Pic is too blury. Please take another with better focus.
Also, take a pic of the other side of the board, solder side, and all wire connections.
Reflow the solder on IC1's socket and on the the IC100's socket — obviously remove the chips first. Inspect the solder joints with a bright light and strong magnifier.
If something's wrong with IC1, that could lead to the charge pump being overworked, like trying to provide voltage when there's a short under the socket and all/most the power is being dumped to ground.
You've replaced the full chip set and the same thing's happening, so highly likely it IS the soldering or a hidden short somewhere.
Check the power electrolytics: C100, C101, C102 — maybe one of them's a dud right off the manufacturing line (happened to me with brand new spark-plugs once).
I once triple-quadruple checked a non-working breadboard-build of mine against the schematic and couldn't find the problem — then a fresh set of eyes, my friend's, spotted the problem immediately.

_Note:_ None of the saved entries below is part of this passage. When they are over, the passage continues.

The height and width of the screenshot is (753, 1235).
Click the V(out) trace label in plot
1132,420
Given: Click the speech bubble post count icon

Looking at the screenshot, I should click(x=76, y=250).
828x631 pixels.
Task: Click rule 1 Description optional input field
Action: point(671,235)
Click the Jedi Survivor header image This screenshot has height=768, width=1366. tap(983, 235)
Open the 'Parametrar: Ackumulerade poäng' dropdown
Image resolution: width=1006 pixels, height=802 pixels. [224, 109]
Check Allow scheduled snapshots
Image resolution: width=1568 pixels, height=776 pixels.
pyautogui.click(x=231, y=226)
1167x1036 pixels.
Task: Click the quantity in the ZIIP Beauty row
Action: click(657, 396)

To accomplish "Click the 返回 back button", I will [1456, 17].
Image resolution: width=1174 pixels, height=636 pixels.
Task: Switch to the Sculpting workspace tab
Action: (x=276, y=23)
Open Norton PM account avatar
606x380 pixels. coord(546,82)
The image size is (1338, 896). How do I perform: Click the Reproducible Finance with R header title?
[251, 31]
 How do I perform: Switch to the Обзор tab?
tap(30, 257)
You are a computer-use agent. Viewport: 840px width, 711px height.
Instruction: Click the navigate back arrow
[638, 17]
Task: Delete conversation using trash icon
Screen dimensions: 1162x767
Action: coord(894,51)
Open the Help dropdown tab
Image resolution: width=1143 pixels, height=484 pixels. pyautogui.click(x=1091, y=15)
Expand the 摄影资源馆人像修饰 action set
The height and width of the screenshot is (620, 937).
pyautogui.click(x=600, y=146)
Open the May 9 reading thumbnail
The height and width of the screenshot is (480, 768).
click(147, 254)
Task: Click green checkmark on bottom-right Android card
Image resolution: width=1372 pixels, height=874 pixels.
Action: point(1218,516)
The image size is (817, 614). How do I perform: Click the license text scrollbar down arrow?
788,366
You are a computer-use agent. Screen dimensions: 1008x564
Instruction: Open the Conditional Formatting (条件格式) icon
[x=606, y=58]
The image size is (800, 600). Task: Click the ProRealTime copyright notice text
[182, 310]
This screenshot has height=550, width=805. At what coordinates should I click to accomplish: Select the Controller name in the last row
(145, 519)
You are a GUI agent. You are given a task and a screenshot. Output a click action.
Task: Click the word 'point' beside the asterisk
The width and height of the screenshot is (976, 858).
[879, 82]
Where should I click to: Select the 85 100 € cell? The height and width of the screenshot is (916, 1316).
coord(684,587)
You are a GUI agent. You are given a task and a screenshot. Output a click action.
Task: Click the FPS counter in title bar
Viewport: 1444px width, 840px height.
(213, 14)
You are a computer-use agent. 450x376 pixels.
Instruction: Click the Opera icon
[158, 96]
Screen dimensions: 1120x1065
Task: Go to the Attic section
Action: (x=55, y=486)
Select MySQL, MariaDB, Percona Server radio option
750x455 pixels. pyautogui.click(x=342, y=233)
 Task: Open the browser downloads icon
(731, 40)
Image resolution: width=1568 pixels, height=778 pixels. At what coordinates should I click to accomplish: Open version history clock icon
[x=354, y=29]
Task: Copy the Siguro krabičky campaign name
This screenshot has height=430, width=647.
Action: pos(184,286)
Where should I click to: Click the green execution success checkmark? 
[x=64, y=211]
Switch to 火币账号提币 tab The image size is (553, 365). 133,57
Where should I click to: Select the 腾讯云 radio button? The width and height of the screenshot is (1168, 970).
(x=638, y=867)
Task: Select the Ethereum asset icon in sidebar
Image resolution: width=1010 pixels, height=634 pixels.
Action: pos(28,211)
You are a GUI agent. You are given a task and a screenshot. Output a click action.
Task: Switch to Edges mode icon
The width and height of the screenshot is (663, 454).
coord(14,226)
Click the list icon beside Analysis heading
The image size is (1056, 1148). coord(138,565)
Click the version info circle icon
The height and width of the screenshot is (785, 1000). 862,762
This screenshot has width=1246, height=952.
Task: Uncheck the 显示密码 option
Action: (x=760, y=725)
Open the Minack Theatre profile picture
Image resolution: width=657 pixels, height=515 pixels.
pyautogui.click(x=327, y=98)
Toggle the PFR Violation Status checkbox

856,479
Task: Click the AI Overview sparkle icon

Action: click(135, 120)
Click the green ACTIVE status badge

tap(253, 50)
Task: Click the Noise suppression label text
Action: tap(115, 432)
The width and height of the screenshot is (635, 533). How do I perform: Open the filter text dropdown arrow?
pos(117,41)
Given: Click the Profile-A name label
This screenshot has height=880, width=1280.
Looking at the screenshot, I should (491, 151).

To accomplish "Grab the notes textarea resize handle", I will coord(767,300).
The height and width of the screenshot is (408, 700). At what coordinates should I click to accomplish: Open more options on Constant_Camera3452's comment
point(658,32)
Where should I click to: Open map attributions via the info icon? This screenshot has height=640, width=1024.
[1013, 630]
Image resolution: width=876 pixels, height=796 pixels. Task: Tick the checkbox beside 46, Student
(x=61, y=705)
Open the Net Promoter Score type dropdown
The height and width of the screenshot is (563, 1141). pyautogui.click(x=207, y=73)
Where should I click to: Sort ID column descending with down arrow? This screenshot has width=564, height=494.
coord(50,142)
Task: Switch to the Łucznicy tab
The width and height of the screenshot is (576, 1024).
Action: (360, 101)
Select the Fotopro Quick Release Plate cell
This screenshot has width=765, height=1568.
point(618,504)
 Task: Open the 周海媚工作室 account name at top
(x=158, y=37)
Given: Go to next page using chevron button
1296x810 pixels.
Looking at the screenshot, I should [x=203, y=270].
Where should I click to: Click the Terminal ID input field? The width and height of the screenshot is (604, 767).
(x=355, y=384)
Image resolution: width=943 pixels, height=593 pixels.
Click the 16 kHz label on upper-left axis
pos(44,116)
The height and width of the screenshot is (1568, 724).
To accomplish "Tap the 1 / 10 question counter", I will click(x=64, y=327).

I had copied out the schematic incorrectly and written 390k when it should've been 390Ω, as soon as I swapped out that resistor for the correct 390Ω, the circuit worked.
Looks like you've socketed the "+ -", up by the D4 clipping diode, you sure you got the power wired up correctly?
Remove the power and then trace the power paths with your DMM set to beep-mode, see if there's a loss of continuity between power in and the caps and protection diode up to the charge pump, but keep going to the IC1's power input.
Pull up all the datasheets for your ICs and charge pump...
I don't know what else to suggest, other than get yet another pair of eyes on it.